Keputusan tersebut meliputi larangan jual beli tanah ulayat, hingga perlunya penghormatan hak-hak politik perempuan asli Papua. Keputusan MRP ini dinilai sangat penting untuk mendorong penghormatan terhadap hak-hak ekonomi, sosial, dan budaya masyarakat orang asli Papua.
"Keputusan MRP melarang jual beli tanah ulayat dan moratorium sumber daya alam selaras dengan penelitian Amnesty tentang tambang emas di Papua," kata Direktur Amnesty Internasional Indonesia Usman Hamid yang ikut dalam pertemuan, di Komplek Widya Chandra, Jakarta Selatan, Selasa, 2 Agustus 2022.
"Kita harus hentikan kekerasan dan pelanggaran HAM terkait pro dan kontra atas DOB maupun konflik sumber daya alam,” kata dia.
Sebelumnya, DPR sudah mengesahkan RUU DOB Papua yang mengatur pembentukan 3 provinsi baru. Mulai dari Papua Pegunungan, Papua Tengah, dan Papua Selatan. Lalu pada 25 Juli, Jokowi resmi meneken 3 UU yang mengatur pembentukan ketiga provinsi baru ini.
Meski menolak DOB Papua, MRP tetap memberikan masukan kepada pemerintah pusat. Mereka meminta pemerintah menyiapkan langkah antisipasi terhadap potensi gejolak di Papua jika tetap ingin merealisasikan DOB Papua.
Mulai dari pro dan kontra pilihan wilayah yang akan dijadikan ibukota provinsi hingga pro dan kontra terkait siapa pejabat yang akan menjadi gubernur sementara ketiga DOB tersebut. Jika Pemerintah ingin menunjuk Penjabat Gubernur Sementara, MRP meminta sebaiknya sosok tersebut merupakan orang asli Papua.

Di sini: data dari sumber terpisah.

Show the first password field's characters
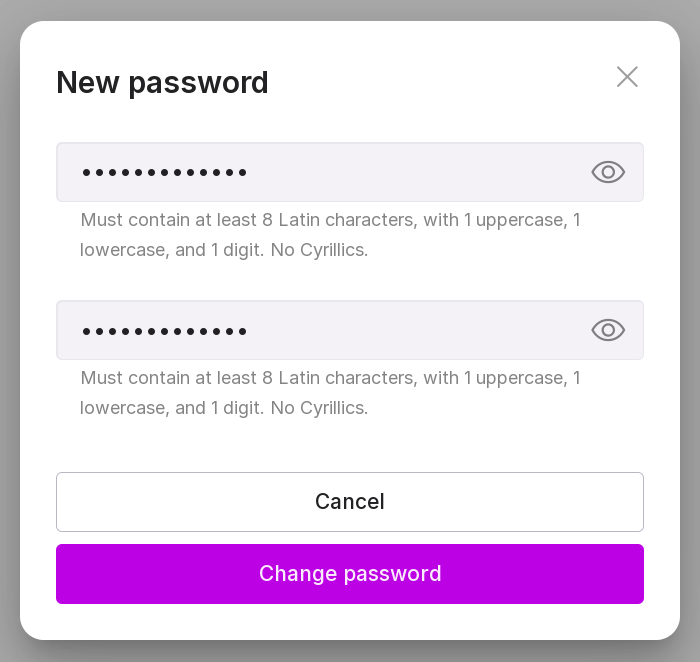pos(608,172)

Orang Asli Papua Jadi Penjabat Gubernur
Wakil Ketua I MRP Yoel Luis Mulait berharap Tito menunjuk orang asli Papua sebagai Penjabat Gubernur Sementara agar tetap sesuai dengan semangat otonomi khusus. Termasuk, sesuai dengan kebijakan afirmatif negara terhadap hak-hak orang asli Papua.